▶ [Document text]
I wonder when this album will be rehabilitated and celebrated for the quality work that it is? The current narrative is that it's a real stinker not worthy of discussion, but I love it, discovered it as a teenager when it came out and it's still good today. Sounds huge, the guitar is mental and the songs are wry but rocking. Some cringeworthy lyrics, but it works fine. Is there anyone else in the world who rates it? I never heard much of the second album though, by that time I had gone into the Dave back catalogue.

McChesney Duntz

I, too, think the Machine (first album at least) is underrated - the great Pushing Ahead of the Dame blog (as well as the recently-issued second volume of adapted blog entries by the same author, Ashes to Ashes) gives it about as fair a shake as anyone I know of has...

▶ [Record set]
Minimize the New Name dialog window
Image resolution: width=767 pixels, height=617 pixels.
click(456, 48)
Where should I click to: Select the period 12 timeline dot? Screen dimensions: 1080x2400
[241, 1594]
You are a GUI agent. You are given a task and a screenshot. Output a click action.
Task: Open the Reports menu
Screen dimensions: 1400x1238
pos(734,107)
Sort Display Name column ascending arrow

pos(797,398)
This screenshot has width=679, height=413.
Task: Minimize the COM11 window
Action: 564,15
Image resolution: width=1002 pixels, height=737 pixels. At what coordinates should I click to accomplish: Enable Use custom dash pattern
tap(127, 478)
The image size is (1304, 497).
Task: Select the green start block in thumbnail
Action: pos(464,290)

▶ [Exercise set]
**A.** In the forum discussion about the underrated album above, list each specific comment the first post makes about the album's sound, guitar, songs, and lyrics.
**B.** Pick up the forum discussion about the underrated album after its last sentence and carry it forward.

▶ [Results of the exercise]
**A.**
- It sounds huge.
- The guitar is mental.
- The songs are wry but rocking.
- There are some cringeworthy lyrics, but it works fine.

**B.**
https://bowiesongs.wordpress.com/category/tin-machine-1989/


sevendaughters

It's insanely awful. There's no chemistry and they're just grabbing at ideas and hoping that the perceived authenticity of a real rock band that namecheck Glenn Branca, Pixies, and flying buttresses (seriously) will make people look past the floundering. Glass Spider and Never Let Me Down burned him hard and this response is almost parodic in its on-the-noseness.

Bowie was an authentic fake so it's only right he should be a totally fake authentic. The first two tracks are inept blues jams looking for direction. It's as if these songs represent the first time these people had actually played with one another. The less bad songs are very simplistic rock songs, almost offensively so, as if to say that going to a rock direction from pop means being boneheaded (which is why I hated Grinderman, even with its tongue-in-cheek).

It's also really fucking long!

The second record is actually a little better and more thought out but also Bowie cedes the mic twice, which sort of says...something.

Head Gardener

I saw them live at the National Ballroom in Kilburn back in the day, they were FUCKING LOUD

Baby Universal, by Tin Machine, was the last really great Bowie track, for me.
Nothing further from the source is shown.